Collected data entries:
= Beginning of Section =

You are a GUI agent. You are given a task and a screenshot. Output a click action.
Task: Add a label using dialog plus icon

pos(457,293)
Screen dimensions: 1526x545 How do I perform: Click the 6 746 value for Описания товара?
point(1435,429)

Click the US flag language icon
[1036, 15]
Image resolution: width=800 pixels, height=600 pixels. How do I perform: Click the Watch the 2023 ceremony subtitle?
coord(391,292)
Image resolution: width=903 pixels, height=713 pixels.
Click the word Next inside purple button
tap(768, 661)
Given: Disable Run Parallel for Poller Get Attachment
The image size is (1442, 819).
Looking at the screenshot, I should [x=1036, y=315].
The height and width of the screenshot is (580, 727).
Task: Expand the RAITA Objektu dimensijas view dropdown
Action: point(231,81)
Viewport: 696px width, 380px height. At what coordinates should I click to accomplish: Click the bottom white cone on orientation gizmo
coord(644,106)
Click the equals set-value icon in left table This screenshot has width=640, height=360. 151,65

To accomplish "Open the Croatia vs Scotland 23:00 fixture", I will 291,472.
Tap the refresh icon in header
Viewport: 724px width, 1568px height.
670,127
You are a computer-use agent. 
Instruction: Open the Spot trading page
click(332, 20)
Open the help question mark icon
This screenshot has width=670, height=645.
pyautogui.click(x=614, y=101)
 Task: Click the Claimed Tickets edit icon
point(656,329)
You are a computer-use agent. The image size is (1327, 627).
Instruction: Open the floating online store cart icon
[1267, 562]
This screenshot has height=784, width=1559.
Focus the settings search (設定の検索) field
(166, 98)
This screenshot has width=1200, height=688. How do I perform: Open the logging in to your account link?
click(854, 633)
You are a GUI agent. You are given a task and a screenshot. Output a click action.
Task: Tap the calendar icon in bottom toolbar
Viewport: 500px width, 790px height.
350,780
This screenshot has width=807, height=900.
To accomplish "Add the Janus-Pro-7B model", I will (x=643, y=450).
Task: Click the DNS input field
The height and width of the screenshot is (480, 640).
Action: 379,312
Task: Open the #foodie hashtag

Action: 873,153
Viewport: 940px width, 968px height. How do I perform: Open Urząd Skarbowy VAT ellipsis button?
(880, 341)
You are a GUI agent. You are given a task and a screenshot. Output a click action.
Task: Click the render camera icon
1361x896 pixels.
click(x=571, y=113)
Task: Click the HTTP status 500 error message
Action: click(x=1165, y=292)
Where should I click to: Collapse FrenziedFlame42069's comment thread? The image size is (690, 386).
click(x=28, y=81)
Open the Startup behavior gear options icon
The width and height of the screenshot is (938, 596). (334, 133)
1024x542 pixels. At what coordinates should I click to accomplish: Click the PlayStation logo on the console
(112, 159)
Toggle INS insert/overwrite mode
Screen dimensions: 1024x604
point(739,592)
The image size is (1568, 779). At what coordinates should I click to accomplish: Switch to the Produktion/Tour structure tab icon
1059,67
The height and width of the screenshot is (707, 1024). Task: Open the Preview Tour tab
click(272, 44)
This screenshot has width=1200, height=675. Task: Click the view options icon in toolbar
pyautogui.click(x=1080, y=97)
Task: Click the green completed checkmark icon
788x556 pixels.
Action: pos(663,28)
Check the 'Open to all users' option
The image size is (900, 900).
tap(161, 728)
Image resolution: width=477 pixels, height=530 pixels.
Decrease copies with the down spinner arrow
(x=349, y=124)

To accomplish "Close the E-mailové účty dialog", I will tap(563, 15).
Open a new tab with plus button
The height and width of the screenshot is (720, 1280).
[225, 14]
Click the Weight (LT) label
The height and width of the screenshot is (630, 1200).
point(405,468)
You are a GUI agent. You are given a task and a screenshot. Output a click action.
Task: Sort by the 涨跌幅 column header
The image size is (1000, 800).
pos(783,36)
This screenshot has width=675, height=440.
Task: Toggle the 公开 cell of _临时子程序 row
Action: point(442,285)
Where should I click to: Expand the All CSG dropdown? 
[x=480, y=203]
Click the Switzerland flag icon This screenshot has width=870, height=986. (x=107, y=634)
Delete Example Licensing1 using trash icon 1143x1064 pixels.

= End of Section =

» WORK ITEM
Each record above must be transcribed exactly, and none may be skipped.

» RESULT BELOW
You are a GUI agent. You are given a task and a screenshot. Output a click action.
Task: Add a label using dialog plus icon

pos(457,293)
Screen dimensions: 1526x545 How do I perform: Click the 6 746 value for Описания товара?
point(1435,429)

Click the US flag language icon
[1036, 15]
Image resolution: width=800 pixels, height=600 pixels. How do I perform: Click the Watch the 2023 ceremony subtitle?
coord(391,292)
Image resolution: width=903 pixels, height=713 pixels.
Click the word Next inside purple button
tap(768, 661)
Given: Disable Run Parallel for Poller Get Attachment
The image size is (1442, 819).
Looking at the screenshot, I should [x=1036, y=315].
The height and width of the screenshot is (580, 727).
Task: Expand the RAITA Objektu dimensijas view dropdown
Action: point(231,81)
Viewport: 696px width, 380px height. At what coordinates should I click to accomplish: Click the bottom white cone on orientation gizmo
coord(644,106)
Click the equals set-value icon in left table This screenshot has width=640, height=360. 151,65

To accomplish "Open the Croatia vs Scotland 23:00 fixture", I will 291,472.
Tap the refresh icon in header
Viewport: 724px width, 1568px height.
670,127
You are a computer-use agent. 
Instruction: Open the Spot trading page
click(332, 20)
Open the help question mark icon
This screenshot has width=670, height=645.
pyautogui.click(x=614, y=101)
 Task: Click the Claimed Tickets edit icon
point(656,329)
You are a computer-use agent. The image size is (1327, 627).
Instruction: Open the floating online store cart icon
[1267, 562]
This screenshot has height=784, width=1559.
Focus the settings search (設定の検索) field
(166, 98)
This screenshot has width=1200, height=688. How do I perform: Open the logging in to your account link?
click(854, 633)
You are a GUI agent. You are given a task and a screenshot. Output a click action.
Task: Tap the calendar icon in bottom toolbar
Viewport: 500px width, 790px height.
350,780
This screenshot has width=807, height=900.
To accomplish "Add the Janus-Pro-7B model", I will (x=643, y=450).
Task: Click the DNS input field
The height and width of the screenshot is (480, 640).
Action: 379,312
Task: Open the #foodie hashtag

Action: 873,153
Viewport: 940px width, 968px height. How do I perform: Open Urząd Skarbowy VAT ellipsis button?
(880, 341)
You are a GUI agent. You are given a task and a screenshot. Output a click action.
Task: Click the render camera icon
1361x896 pixels.
click(x=571, y=113)
Task: Click the HTTP status 500 error message
Action: click(x=1165, y=292)
Where should I click to: Collapse FrenziedFlame42069's comment thread? The image size is (690, 386).
click(x=28, y=81)
Open the Startup behavior gear options icon
The width and height of the screenshot is (938, 596). (334, 133)
1024x542 pixels. At what coordinates should I click to accomplish: Click the PlayStation logo on the console
(112, 159)
Toggle INS insert/overwrite mode
Screen dimensions: 1024x604
point(739,592)
The image size is (1568, 779). At what coordinates should I click to accomplish: Switch to the Produktion/Tour structure tab icon
1059,67
The height and width of the screenshot is (707, 1024). Task: Open the Preview Tour tab
click(272, 44)
This screenshot has width=1200, height=675. Task: Click the view options icon in toolbar
pyautogui.click(x=1080, y=97)
Task: Click the green completed checkmark icon
788x556 pixels.
Action: pos(663,28)
Check the 'Open to all users' option
The image size is (900, 900).
tap(161, 728)
Image resolution: width=477 pixels, height=530 pixels.
Decrease copies with the down spinner arrow
(x=349, y=124)

To accomplish "Close the E-mailové účty dialog", I will tap(563, 15).
Open a new tab with plus button
The height and width of the screenshot is (720, 1280).
[225, 14]
Click the Weight (LT) label
The height and width of the screenshot is (630, 1200).
point(405,468)
You are a GUI agent. You are given a task and a screenshot. Output a click action.
Task: Sort by the 涨跌幅 column header
The image size is (1000, 800).
pos(783,36)
This screenshot has width=675, height=440.
Task: Toggle the 公开 cell of _临时子程序 row
Action: point(442,285)
Where should I click to: Expand the All CSG dropdown? 
[x=480, y=203]
Click the Switzerland flag icon This screenshot has width=870, height=986. (x=107, y=634)
Delete Example Licensing1 using trash icon 1143x1064 pixels.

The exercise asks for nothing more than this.